When it comes to the question of how life can arise from non-life, there are essentially two research principles: 'bottom up' and 'top down'. The 'bottom-up' approach involves bringing simple minerals and geochemical reactions together to observe the resulting developments. The other approach, 'top-down', involves deconstructing complex life as we know it. The aim is to strip away the complexity, layer by layer, to uncover the core processes. Which chemical reactions extend far back into the past, and what was the common ancestor? Both approaches have already produced significant findings, but they are also limited in terms of what they can reveal.

The Role of Coenzymes in Life`s Evolution

There is indeed a huge leap from inanimate minerals to the highly complex enzymes that drive metabolic processes and make life possible. And yet there is a connection: Coenzymes are organic molecules that work with enzymes to enable biochemical reactions. According to some hypotheses, these comparatively simple 'assistants' could have been the precursors of enzymes, and therefore of the first metabolic processes.

Martina Preiner and her team at the Future Center Microcosm Earth (MEC) in Marburg, a joint centre of the MPI and Philipps University of Marburg, are investigating the interactions between coenzymes and minerals.

Specifically, she suspects that coenzymes played a central role in the transition from mineral CO₂ fixation to enzymatic carbon metabolism. 'Although coenzymes are much smaller than enzymes, they are still too complex to have simply emerged by chance from a geological system. It remains a great mystery how these molecules arose and developed into life-like systems.”

This question also directly relates to Martina Preiner's research within the “Microbes for Climate” (M4C) Cluster of Excellence, which among other topics focuses on the early evolution of biochemical CO2 fixation.

Research focus: early carbon fixation

With the ERC Starting Grant, Martina Preiner intends to focus on the arguably oldest carbon fixation pathway: the Wood-Ljungdahl pathway. This metabolic pathway uses electrons from hydrogen to fix CO₂. The reaction can also occur abiotically, i.e. without living cells. In this case, minerals serve as catalysts instead of enzymes.

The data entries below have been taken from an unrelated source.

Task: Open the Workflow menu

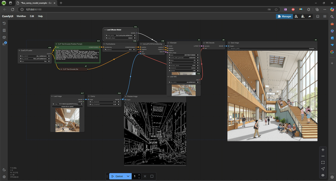Action: click(x=21, y=16)
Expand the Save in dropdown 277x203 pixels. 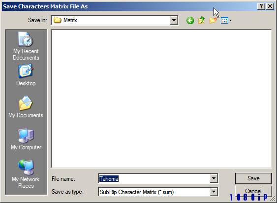click(x=174, y=20)
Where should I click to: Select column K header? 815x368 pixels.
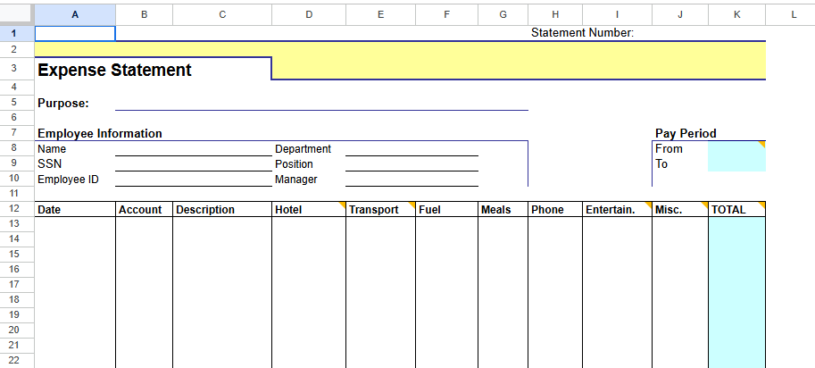tap(736, 14)
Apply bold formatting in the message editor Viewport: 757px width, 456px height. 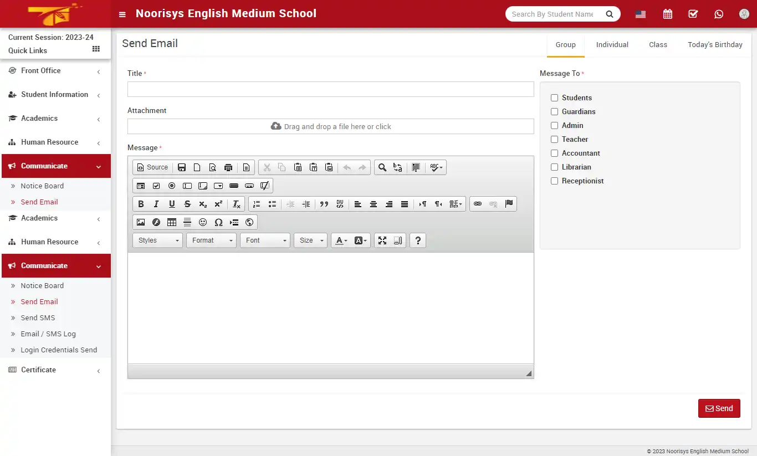[141, 203]
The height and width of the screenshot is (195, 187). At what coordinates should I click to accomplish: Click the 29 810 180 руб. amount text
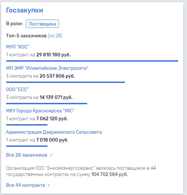point(53,55)
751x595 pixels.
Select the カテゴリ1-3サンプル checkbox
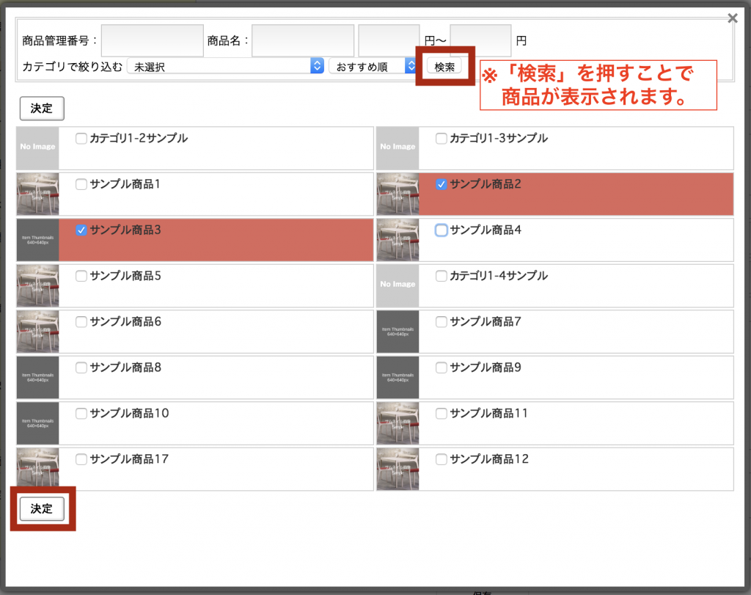click(441, 138)
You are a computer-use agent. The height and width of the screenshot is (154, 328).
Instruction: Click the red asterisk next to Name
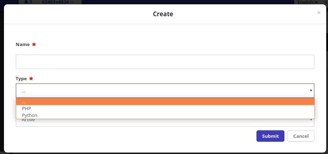[x=34, y=45]
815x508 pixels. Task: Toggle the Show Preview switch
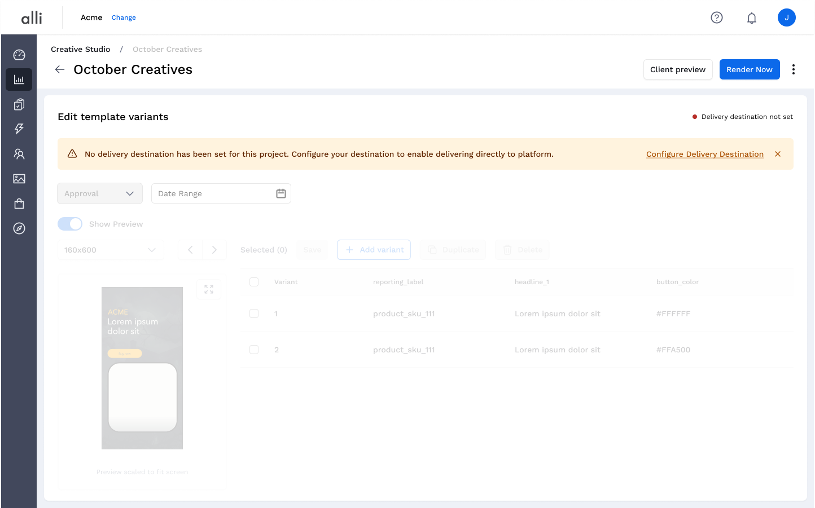click(70, 224)
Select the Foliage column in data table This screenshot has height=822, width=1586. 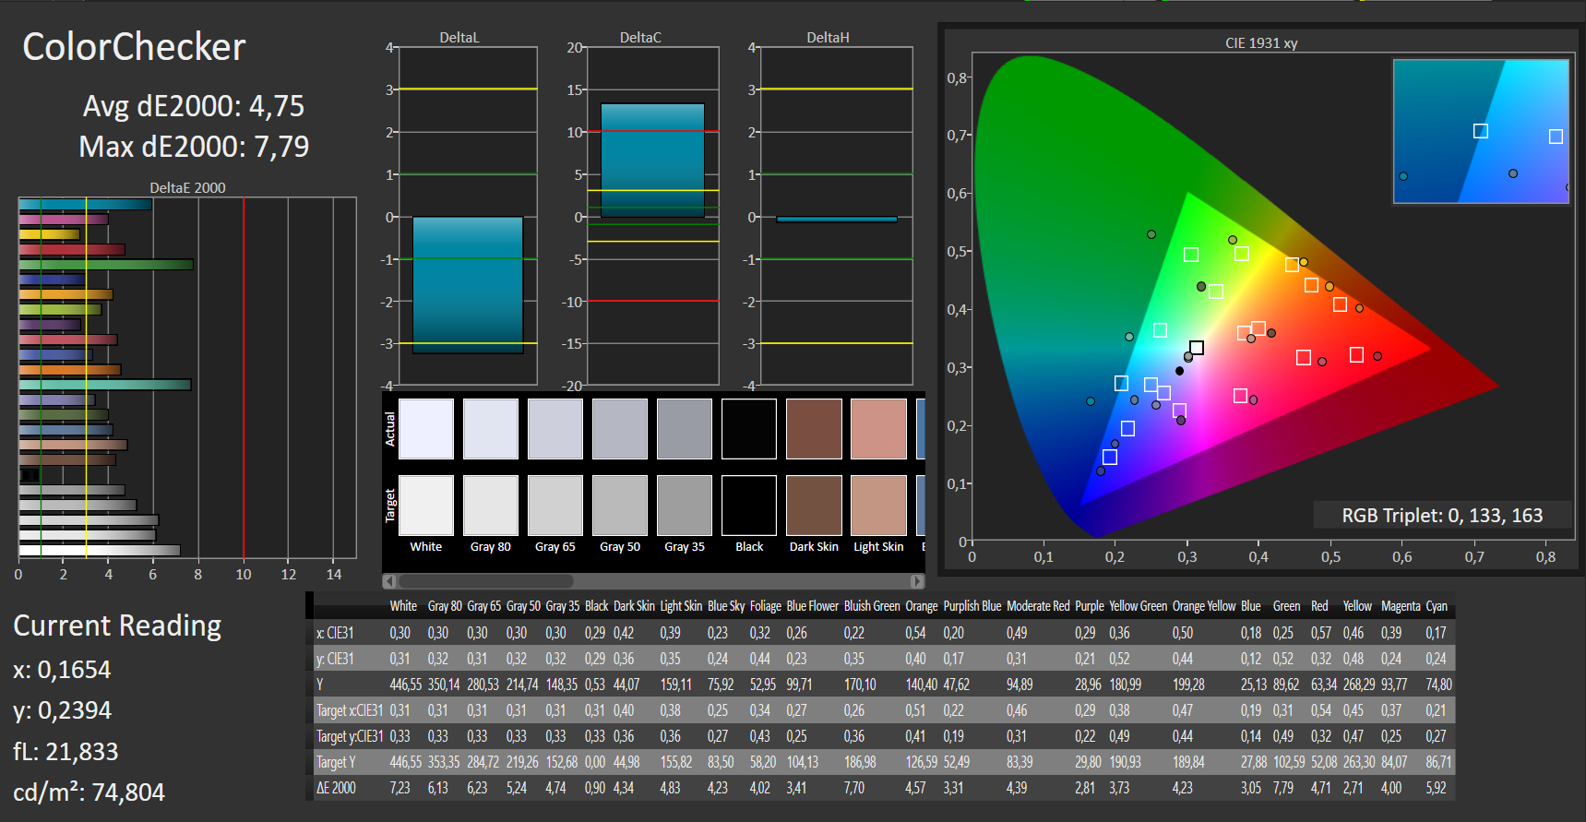click(x=766, y=606)
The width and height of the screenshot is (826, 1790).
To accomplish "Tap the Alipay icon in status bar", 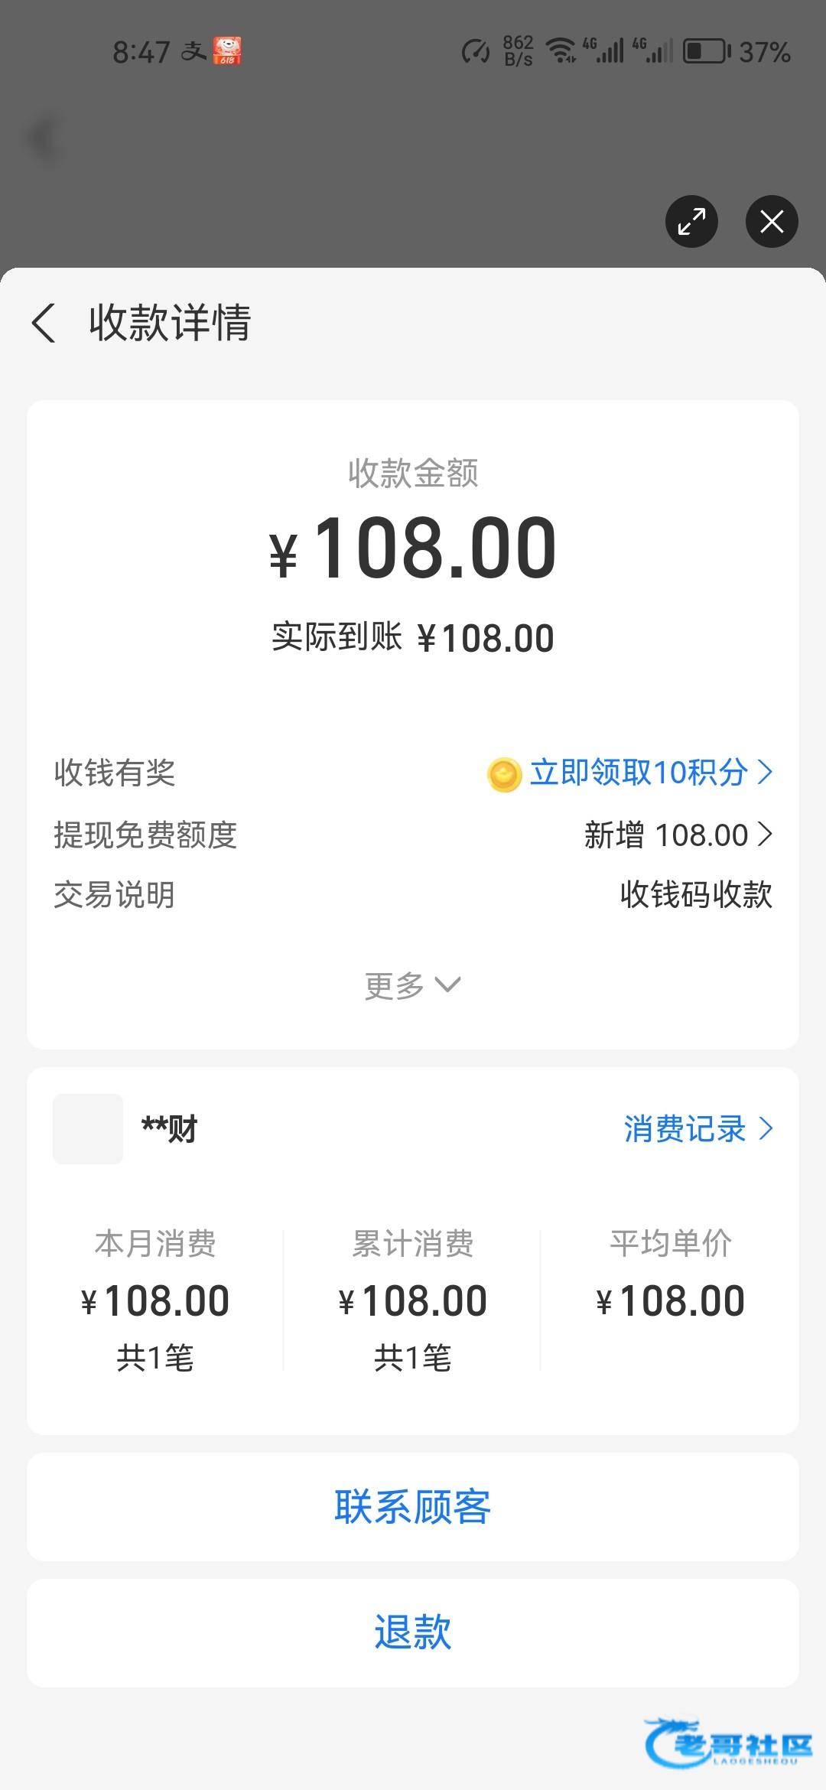I will (x=193, y=52).
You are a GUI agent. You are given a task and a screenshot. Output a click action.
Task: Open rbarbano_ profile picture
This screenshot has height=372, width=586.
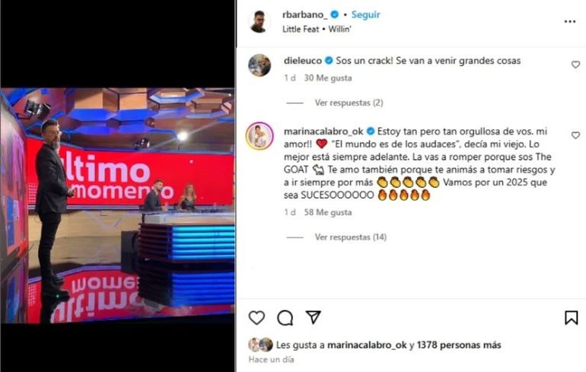(x=259, y=21)
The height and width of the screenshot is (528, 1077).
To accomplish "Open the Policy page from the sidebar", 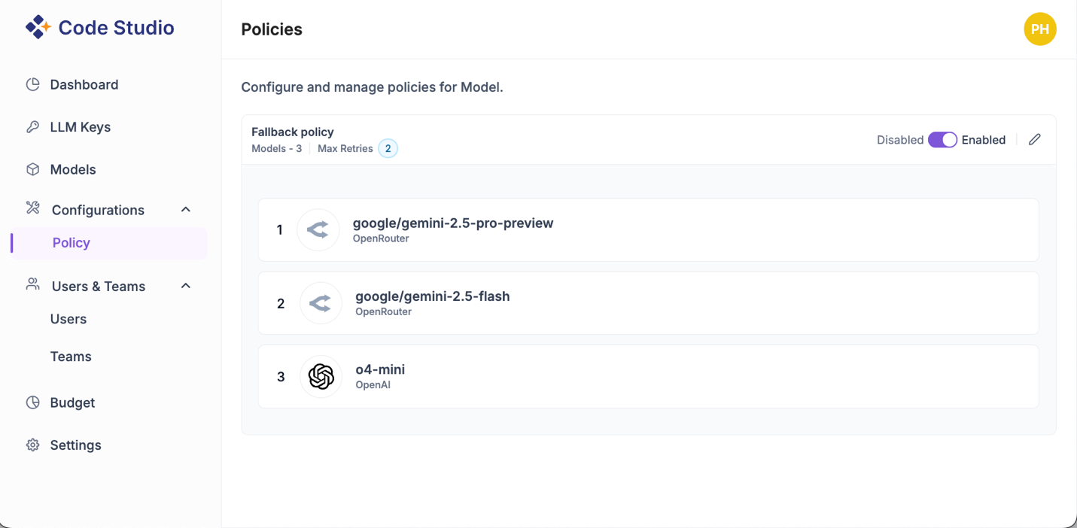I will point(71,242).
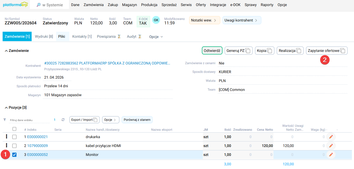Open the Magazyn menu
The width and height of the screenshot is (354, 169).
tap(129, 5)
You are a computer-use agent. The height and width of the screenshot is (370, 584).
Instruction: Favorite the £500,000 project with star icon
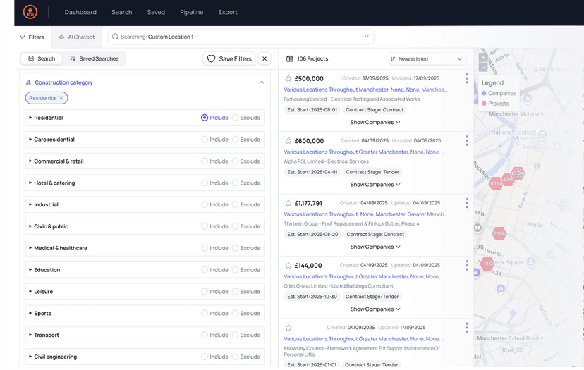(288, 79)
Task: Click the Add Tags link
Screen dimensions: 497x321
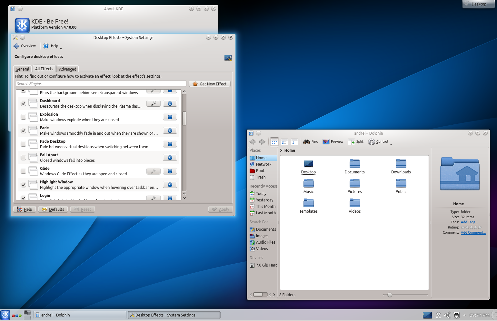Action: pos(469,222)
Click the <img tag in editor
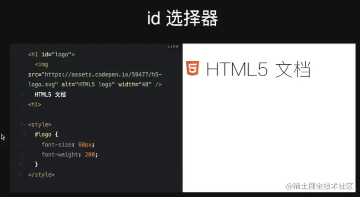 pos(41,65)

In her experiments, Martina Preiner will combine the molecular components of the Wood-Ljungdahl pathway with mineral-assisted catalysis in order to gain insight into how metabolic functions could have evolved from geochemical reactions. As the first cells emerged, the initial interactions between geo- and biochemistry became separated and life developed into this complex biochemical network we know today. The ERC Starting Grant will enable us to shed light on the period before the separation. Studying the little-known interactions between chemically active environments and metabolic processes could reveal the mechanistic dependencies that existed before cells emerged, and perhaps provide insights into the origin of life”.

ERC Starting Grants are aimed at promising scientists who completed their PhD between two and seven years ago. They include a project budget of up to €1.5 million for a period of five years.

Dr. Martina Preiner studied chemistry and biochemistry at the Ludwig Maximilian University in Munich. After receiving her Master's degree in physical chemistry, she build up a career as a Science journalist. She worked for various German media outlets for seven years before interviewing a researcher on the origin of life drew her back into the laboratory. For her doctorate at the Heinrich Heine University in Düsseldorf she studied the parallels between geochemical and biochemical CO2 fixation, during a Postdoc at Utrecht University and the Royal Netherlands Institute for Sea Research (NIOZ) she then got to travel to and investigate deep-sea hydrothermal systems. Since 2023 she is leading her own research group at the Max Planck Institute for Terrestrial Microbiology, focusing on organic cofactors to actively connect geochemical and biochemical CO2 fixation.